The above studies provide us with how to use the DEA method to evaluate M&A activities. However, they are post-evaluation based on the assumption that all M&A matchings are effective. In reality, this assumption does not necessarily hold true, as the failure rate of M&A is exceptionally high [,], and M&A matching is a key factor for M&A activities. In this study, based on the DEA method, we solve the M&A matching issue from the efficiency evaluation perspective.
2.3. Bounded Rationality in Partner Selection and Matching in M&A
A few scholars study the partner selection problem of M&A. For example, Zhu et al. [] propose several DEA models to find the optimal partner for merger from the efficiency, cost, and revenue perspectives and the comprehensive view. In their study, the objective of the merger is maximizing the expansion of the efficiency, maximizing the revenue, or minimizing the cost of the new DMU after the merger, or all of them. Recently, Chang et al. [] constructed a DEA-based Nash bargaining model to select the target of the merger. They set the profits of the acquirer and target companies as the disagreement point. Soltanifar et al. [] propose a new inverse DEA model with a common set of weights to analyze M&A gains, which provide references to the decision maker in the selection of mergers. Gerami [] provides two strategies for the alliance and partnership among DMUs and finds that the banks can obtain benefits from M&A in the semi-additive production technology. Other related studies can be found in Lozano [], Boamah and Amin [], and others.

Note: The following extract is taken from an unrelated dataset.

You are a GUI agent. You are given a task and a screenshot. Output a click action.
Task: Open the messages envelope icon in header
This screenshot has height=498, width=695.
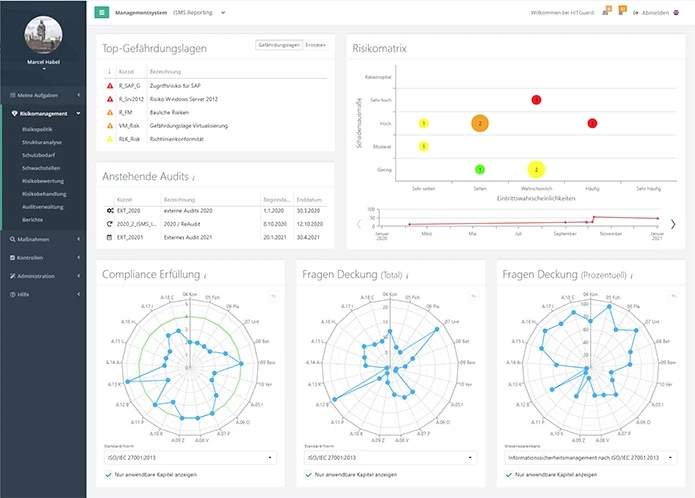click(605, 12)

Furthermore, some studies provide methods for M&A matching. For example, Alam and Lee Ng [] analyze the determinants of banks’ M&A based on the bank-specific characteristics and country-specific characteristics of both parties. Ullah and Rashid [] review the studies on M&A activities among Islamic and conventional banks from 2020 to 2022. Furthermore, a few scholars study M&A matching strategies from the perspective of efficiency evaluation. For example, Lin et al. [] provide an M&A matching solution by maximizing the overall technical and scale efficiencies of the merger. The abovementioned studies provide various solutions for the partner selection and matching in M&A, most of which aim to maximize the overall performance of the merger but ignore the bidders’ and targets’ own satisfaction with each other. In order to form good M&A matching, we should simultaneously consider the bidders’ and targets’ satisfaction with each other rather than the overall performance or only one-side satisfaction.

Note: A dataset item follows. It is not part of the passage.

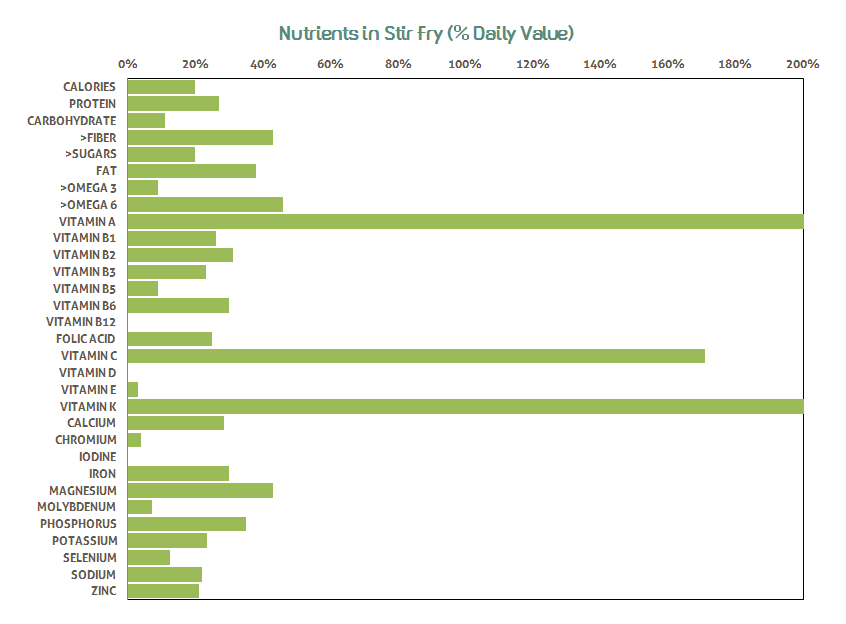Click the 'VITAMIN B12' axis label
This screenshot has height=624, width=846.
(81, 322)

Furthermore, the aforementioned studies mostly think the decision makers in M&A are completely rational. However, according to the research by Kahneman and Tversky [] and Tversky and Kahneman [], decision makers usually behave with bounded rationality when facing risk or uncertainty. In previous studies on M&A matching or partner selection, Shi and Wang [] focus on the irrational behavior of decision makers and provide an M&A matching strategy based on the mutual evaluation where each DMU uses its own input–output indicator values as a reference point to evaluate the efficiency of other DMUs. Goursat [] is a doctoral dissertation that studies the matching problems with limited information and bounded rationality. Furthermore, Liu et al. [] integrate the prospect theory and cross-efficiency model, which inspires us to consider the bounded rationality of decision makers in performance evaluation. In addition, bidders and targets typically evaluate each other based on their own evaluation results. Therefore, our study takes the bounded rationality of bidders and targets into the M&A matching and sets the self-evaluation results as the reference points.

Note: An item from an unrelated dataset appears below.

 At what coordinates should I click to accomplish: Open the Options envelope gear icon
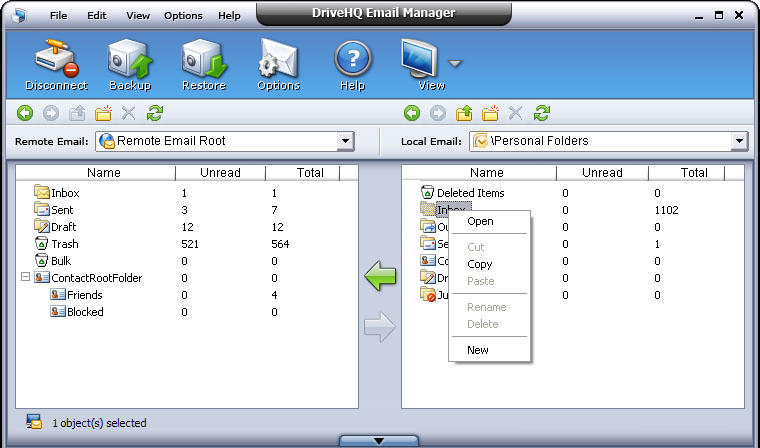pos(278,60)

3. Our Proposed Two-Side M&A Matching Method
In this section, we first propose a novel mutual evaluation method considering the herd behavior, then construct a two-side matching model to seek the optimal M&A matching strategy considering the bounded rationality of bidders and targets from the efficiency evaluation perspective. This model possesses two objective functions that simultaneously maximize the bidders’ and targets’ satisfaction with each other.
3.1. Mutual Evaluation Considering Herd Behavior
As mentioned in Section 1, DEA has notable advantages compared with other efficiency evaluation approaches such as the analytic hierarchy process [] and stochastic frontier analysis []. For example, DEA can evaluate DMUs with multiple input and output indicators in a comprehensive manner. In addition, as a non-parametric technique, DEA eliminates the need to specify a production function beforehand. Moreover, DEA determines indicator weights objectively through mathematical optimization, avoiding the subjectivity of expert scoring. Therefore, we select DEA as our theoretical foundation in this study. However, the traditional DEA model assigns each DMU its own preferred input and output weights, yielding only self-evaluation results. Consequently, it does not allow for the evaluation of other DMUs. To address this limitation, researchers have introduced the concept of cross efficiency, which incorporates both self-evaluation and peer evaluation. Specifically, the self-evaluation results of DMUs are obtained by running the traditional DEA model, where the optimal weights of inputs and outputs are beneficial for the evaluated DMUs themselves. Then, as introduced in previous studies [,,,,], each DMU use the optimal weights for themselves to evaluate the efficiencies of other DMUs. Such efficiencies are the other-evaluation results. Based on the ideas of the self-evaluation and other-evaluation results, in this study, we use the concept of cross efficiency in the DEA method to achieve the mutual evaluation between bidders and targets. Furthermore, as introduced before, humans or decision makers often observe others’ opinions and adjust their original decision []. Similarly, when one DMU evaluates another DMU, it is often influenced by the assessments of other DMUs towards that DMU, particularly by the DMUs that the evaluating DMU trusts. Therefore, in this section, we propose a new approach of mutual evaluation considering the herd behavior of decision makers based on the DEA.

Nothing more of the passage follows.